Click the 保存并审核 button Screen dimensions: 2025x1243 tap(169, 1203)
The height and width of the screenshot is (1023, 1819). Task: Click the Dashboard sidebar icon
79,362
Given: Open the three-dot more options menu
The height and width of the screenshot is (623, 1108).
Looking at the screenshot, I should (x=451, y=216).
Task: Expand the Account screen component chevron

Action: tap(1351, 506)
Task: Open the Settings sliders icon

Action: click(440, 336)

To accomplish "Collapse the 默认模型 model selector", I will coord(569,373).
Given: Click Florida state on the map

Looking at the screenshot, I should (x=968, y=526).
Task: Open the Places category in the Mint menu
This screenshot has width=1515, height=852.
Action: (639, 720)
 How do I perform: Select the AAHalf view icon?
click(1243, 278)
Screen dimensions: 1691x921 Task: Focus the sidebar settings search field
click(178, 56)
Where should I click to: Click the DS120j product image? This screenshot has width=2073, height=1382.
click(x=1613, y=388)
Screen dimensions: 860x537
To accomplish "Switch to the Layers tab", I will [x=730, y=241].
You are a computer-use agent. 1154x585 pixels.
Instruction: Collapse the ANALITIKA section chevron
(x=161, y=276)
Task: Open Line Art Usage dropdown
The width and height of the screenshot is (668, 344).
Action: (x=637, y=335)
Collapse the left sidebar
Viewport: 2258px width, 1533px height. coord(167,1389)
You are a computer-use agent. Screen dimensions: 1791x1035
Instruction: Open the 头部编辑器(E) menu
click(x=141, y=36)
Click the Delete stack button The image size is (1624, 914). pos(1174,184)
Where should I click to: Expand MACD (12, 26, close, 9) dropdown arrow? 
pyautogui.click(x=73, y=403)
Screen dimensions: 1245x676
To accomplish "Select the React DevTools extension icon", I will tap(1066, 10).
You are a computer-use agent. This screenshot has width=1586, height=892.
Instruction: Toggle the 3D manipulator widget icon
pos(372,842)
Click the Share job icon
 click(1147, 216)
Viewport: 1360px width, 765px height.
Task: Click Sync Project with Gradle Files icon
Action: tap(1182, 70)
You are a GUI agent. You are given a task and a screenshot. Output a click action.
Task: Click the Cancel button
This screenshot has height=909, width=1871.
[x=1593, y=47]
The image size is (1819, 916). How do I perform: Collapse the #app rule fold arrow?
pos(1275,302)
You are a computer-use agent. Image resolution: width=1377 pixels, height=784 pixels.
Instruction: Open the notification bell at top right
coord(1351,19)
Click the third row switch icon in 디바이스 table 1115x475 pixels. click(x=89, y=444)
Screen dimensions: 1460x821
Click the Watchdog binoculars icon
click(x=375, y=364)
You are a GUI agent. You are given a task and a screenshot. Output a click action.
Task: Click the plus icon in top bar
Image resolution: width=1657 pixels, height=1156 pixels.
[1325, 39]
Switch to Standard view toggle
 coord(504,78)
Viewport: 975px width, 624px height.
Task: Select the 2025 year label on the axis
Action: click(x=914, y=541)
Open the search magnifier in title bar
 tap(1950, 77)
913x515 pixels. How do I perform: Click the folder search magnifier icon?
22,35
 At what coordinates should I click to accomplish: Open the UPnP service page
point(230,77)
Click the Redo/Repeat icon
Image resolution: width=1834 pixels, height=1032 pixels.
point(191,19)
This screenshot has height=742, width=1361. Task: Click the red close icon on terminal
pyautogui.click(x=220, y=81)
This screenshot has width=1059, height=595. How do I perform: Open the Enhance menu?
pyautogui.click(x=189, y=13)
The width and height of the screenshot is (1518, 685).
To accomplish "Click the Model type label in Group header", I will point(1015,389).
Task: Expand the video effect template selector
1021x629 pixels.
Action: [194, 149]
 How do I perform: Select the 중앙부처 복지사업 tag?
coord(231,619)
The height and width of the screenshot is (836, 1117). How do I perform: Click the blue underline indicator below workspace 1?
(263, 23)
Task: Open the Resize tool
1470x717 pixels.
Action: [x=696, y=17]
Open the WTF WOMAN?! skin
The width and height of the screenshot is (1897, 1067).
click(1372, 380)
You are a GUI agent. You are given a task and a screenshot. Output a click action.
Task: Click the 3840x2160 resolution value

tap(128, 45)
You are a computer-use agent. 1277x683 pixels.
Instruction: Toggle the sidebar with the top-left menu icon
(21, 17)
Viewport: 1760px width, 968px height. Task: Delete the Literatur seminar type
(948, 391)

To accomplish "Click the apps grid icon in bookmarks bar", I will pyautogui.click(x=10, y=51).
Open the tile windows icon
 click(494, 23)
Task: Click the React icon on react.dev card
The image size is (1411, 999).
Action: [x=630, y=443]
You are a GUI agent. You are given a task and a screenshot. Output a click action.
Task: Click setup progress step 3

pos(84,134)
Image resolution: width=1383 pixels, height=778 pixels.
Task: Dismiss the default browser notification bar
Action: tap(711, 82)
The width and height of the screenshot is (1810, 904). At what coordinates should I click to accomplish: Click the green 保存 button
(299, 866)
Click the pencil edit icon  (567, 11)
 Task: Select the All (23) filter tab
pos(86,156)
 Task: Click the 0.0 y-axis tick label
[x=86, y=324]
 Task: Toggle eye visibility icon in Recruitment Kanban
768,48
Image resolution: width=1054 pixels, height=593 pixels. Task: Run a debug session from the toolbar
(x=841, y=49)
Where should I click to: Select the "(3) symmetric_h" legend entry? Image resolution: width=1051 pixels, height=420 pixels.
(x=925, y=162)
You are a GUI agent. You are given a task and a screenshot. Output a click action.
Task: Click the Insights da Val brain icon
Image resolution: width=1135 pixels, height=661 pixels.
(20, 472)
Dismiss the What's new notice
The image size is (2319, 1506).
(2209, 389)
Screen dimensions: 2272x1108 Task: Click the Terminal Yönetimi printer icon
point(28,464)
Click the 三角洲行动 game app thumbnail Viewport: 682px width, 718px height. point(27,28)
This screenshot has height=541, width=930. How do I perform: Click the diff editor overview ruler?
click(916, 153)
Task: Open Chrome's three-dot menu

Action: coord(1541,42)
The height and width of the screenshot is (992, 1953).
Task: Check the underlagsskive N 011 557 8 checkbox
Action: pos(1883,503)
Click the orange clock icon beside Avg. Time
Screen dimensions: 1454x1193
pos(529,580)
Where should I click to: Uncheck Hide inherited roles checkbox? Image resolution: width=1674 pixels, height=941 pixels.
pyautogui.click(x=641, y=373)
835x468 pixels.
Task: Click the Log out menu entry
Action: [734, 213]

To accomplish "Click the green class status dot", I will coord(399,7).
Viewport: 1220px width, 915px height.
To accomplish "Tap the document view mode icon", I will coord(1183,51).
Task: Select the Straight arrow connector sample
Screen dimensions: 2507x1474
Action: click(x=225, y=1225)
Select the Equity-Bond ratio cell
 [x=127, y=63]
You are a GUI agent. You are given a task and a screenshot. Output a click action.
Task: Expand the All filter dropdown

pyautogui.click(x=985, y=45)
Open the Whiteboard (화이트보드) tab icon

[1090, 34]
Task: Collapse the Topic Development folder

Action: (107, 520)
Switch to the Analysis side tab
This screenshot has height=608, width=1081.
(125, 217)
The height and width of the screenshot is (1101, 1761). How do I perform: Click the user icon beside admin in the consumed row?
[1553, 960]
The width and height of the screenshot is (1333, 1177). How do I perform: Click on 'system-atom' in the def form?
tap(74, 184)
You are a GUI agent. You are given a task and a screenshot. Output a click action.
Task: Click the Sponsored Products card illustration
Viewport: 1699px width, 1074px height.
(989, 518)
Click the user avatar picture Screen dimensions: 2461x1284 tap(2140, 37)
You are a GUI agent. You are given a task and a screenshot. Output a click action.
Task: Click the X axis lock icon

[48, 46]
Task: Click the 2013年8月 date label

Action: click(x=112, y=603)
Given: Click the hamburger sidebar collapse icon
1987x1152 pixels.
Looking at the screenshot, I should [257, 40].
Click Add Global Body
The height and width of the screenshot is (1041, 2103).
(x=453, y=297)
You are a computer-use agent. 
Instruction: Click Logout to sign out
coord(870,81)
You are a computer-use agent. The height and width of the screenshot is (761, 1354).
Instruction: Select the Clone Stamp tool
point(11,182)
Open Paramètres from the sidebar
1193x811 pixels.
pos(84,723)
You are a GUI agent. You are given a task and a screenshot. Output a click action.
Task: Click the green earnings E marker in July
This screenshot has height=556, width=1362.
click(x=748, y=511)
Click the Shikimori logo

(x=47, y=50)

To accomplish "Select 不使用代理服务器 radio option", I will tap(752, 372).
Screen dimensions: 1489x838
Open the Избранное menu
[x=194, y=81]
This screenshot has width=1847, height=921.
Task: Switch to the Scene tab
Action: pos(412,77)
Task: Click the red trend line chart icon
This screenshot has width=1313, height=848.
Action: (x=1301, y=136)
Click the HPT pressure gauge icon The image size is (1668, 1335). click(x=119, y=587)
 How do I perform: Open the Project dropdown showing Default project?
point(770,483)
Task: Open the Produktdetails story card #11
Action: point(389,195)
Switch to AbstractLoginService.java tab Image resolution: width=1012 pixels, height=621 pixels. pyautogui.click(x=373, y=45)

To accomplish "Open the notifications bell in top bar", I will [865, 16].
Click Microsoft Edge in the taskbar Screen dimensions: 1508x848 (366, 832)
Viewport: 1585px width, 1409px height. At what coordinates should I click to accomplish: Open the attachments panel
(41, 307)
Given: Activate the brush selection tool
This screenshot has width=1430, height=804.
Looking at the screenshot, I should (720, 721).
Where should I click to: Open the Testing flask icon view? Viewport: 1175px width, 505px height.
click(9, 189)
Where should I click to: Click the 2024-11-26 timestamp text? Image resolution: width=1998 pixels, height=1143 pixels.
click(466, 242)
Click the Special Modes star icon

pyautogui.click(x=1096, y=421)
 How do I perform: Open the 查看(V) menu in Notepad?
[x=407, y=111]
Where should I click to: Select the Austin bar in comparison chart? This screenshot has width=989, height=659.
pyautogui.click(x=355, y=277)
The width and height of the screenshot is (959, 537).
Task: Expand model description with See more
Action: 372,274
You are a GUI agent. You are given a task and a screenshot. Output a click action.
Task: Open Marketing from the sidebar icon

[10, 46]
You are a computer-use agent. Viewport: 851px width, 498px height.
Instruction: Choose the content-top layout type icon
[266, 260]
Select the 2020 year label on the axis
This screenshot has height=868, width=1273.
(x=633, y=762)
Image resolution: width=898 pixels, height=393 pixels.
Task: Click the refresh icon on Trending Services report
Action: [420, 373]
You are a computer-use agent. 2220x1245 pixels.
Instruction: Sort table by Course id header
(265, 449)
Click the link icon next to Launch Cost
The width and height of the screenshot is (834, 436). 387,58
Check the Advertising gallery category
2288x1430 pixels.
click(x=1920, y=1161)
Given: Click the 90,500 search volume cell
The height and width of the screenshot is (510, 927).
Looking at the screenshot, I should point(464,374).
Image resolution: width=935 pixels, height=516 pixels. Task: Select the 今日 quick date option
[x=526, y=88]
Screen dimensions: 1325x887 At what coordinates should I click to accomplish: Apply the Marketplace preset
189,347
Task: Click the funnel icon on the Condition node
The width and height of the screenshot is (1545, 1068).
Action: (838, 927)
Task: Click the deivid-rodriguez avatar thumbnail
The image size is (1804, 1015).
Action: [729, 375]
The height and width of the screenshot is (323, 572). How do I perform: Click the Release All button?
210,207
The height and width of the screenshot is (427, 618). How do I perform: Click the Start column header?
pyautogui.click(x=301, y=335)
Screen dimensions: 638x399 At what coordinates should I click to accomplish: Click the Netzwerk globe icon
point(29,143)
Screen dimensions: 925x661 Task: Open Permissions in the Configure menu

****************

**WHAT THE TASK ASKS**: Restate the material word for word, but only from its first line through the line containing "You are a computer-use agent. This".

**SOLUTION BELOW**:
Click the 保存并审核 button Screen dimensions: 2025x1243 tap(169, 1203)
The height and width of the screenshot is (1023, 1819). Task: Click the Dashboard sidebar icon
79,362
Given: Open the three-dot more options menu
The height and width of the screenshot is (623, 1108).
Looking at the screenshot, I should (x=451, y=216).
Task: Expand the Account screen component chevron

Action: tap(1351, 506)
Task: Open the Settings sliders icon

Action: click(440, 336)

To accomplish "Collapse the 默认模型 model selector", I will coord(569,373).
Given: Click Florida state on the map

Looking at the screenshot, I should (x=968, y=526).
Task: Open the Places category in the Mint menu
This screenshot has width=1515, height=852.
Action: (639, 720)
 How do I perform: Select the AAHalf view icon?
click(1243, 278)
Screen dimensions: 1691x921 Task: Focus the sidebar settings search field
click(178, 56)
Where should I click to: Click the DS120j product image? This screenshot has width=2073, height=1382.
click(x=1613, y=388)
Screen dimensions: 860x537
To accomplish "Switch to the Layers tab", I will [x=730, y=241].
You are a computer-use agent. 1154x585 pixels.
Instruction: Collapse the ANALITIKA section chevron
(x=161, y=276)
Task: Open Line Art Usage dropdown
The width and height of the screenshot is (668, 344).
Action: (x=637, y=335)
Collapse the left sidebar
Viewport: 2258px width, 1533px height. coord(167,1389)
You are a computer-use agent. Screen dimensions: 1791x1035
Instruction: Open the 头部编辑器(E) menu
click(x=141, y=36)
Click the Delete stack button The image size is (1624, 914). pos(1174,184)
Where should I click to: Expand MACD (12, 26, close, 9) dropdown arrow? 
pyautogui.click(x=73, y=403)
Screen dimensions: 1245x676
To accomplish "Select the React DevTools extension icon", I will tap(1066, 10).
You are a computer-use agent. This screenshot has width=1586, height=892.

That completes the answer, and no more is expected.